An independent investigation of the events around the default of Credit Suisse client Archegos commissioned by the bank's board of directors said there was a failure to effectively manage and escalate risks in the prime services business by both the first and second lines of defense.

Importantly, the bank also relayed that risk control architecture and processes were not lacking and that existing risk systems did not fail to operate sufficiently in identifying critical risks and other related concerns.

Not High Priority

It also said that limits were also not properly managed by both lines of defense. Supervisory responsibilities in the investment bank and the risk function were also insufficient.

As a result, efforts to mitigate the risks, including dynamically margining the positions, were not given a high priority. The findings were disclosed alongside second-quarter results, which showed Credit Suisse's scarring from the family office-hedge fund.

No Ill Intent

The bank said that there was no ill intent in any internal conduct related to the client. The internal review was conducted by expert advisors at the direction of the board and Paul, Weiss, Rifkind, Wharton & Garrison LLP, an external law firm.

More than 80 interviews were conducted with current and former Credit Suisse employees and more than 10 million documents and other data collected.

Q2 Provision, Clawbacks

 The second quarter 2021 provision for credit losses for Archegos totalled slightly more than $650 million and followed the $4.8 billion provision in the first quarter. Most of the losses in the second quarter were a result of market movements when it closing out the hedge fund's positions.

As a result, risk-weighted assets and leverage exposure was cut by $20.4 billion and $41.5 billion respectively while the prime services business was substantially restructured.

Following the findings of the investigation, $70 million in previous compensation grants will be recovered from individuals by malus and clawback provisions.

«Decisive Action Taken»

Credit Suisse chairman António Horta-Osório said that decisive actions have been taken to strengthen the risk framework and learn the right lessons.

«We are committed to developing a culture of personal responsibility and accountability, where employees are, at heart, risk managers; know exactly what they must do; escalate any concerns; and are responsible for their actions,» he said.

Key Recommendations Implemented

Credit Suisse has already implemented a number of key recommendations from the report, including several changes in the investment bank's management and prime services and it has recruited additional risk specialists.
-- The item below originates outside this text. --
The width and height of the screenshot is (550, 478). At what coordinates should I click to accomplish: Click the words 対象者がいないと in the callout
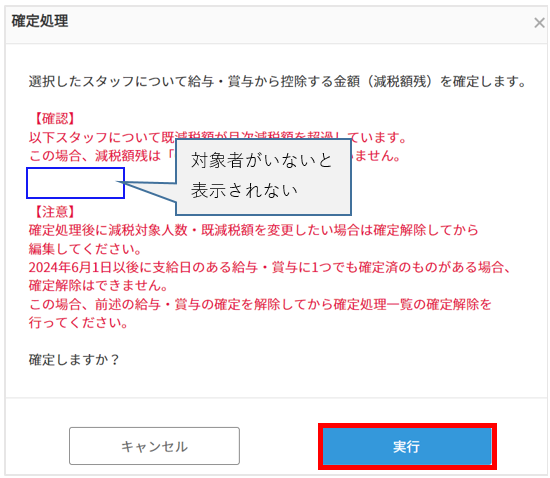coord(262,161)
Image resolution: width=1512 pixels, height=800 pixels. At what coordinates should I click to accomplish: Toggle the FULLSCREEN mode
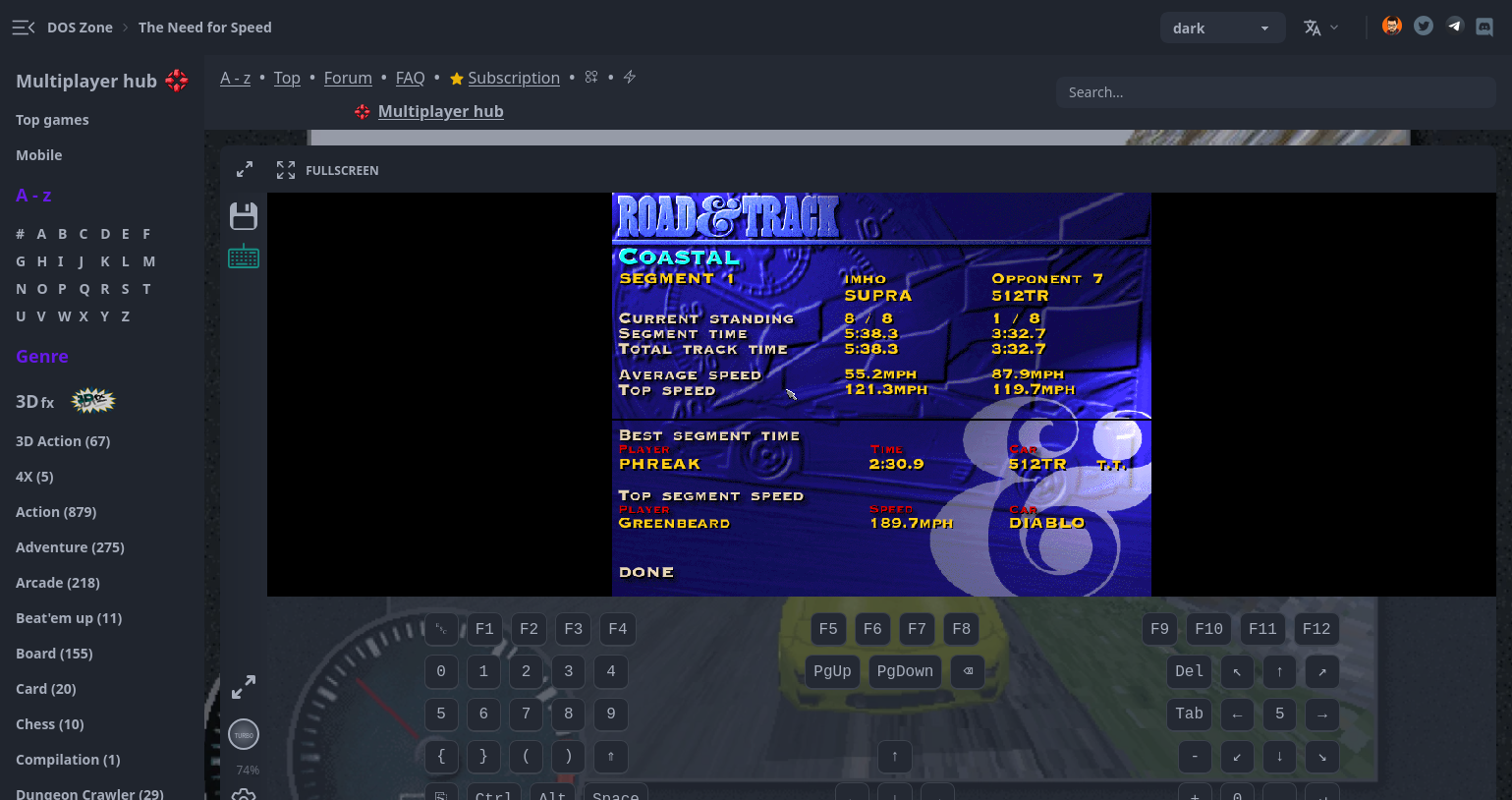coord(328,170)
It has also reviewed all large group-wide exposures and revised controls on limits and procedural escalation requirements. It reviewed and upgraded risk-governance bodies and reduced risk appetite across Credit Suisse, with additional requirements now needed for material transactions.

In the prime services business, margin requirements have been increased and hedge funds have been moved to a dynamic margining system while «double-hatted» roles are being reviewed.

Wildermuth Appointed New CRO

Earlier this week, Credit Suisse announced the appointment of David Wildermuth as the new chief risk officer. He will join the bank from Goldman Sachs and is expected to start in early 2022. Until then, Joachim Oechslin will continue as ad interim chief risk officer. 

Actions Taken Against 23 Individuals

As a result of the investigation, actions have been taken against 23 individuals, with nine being terminated.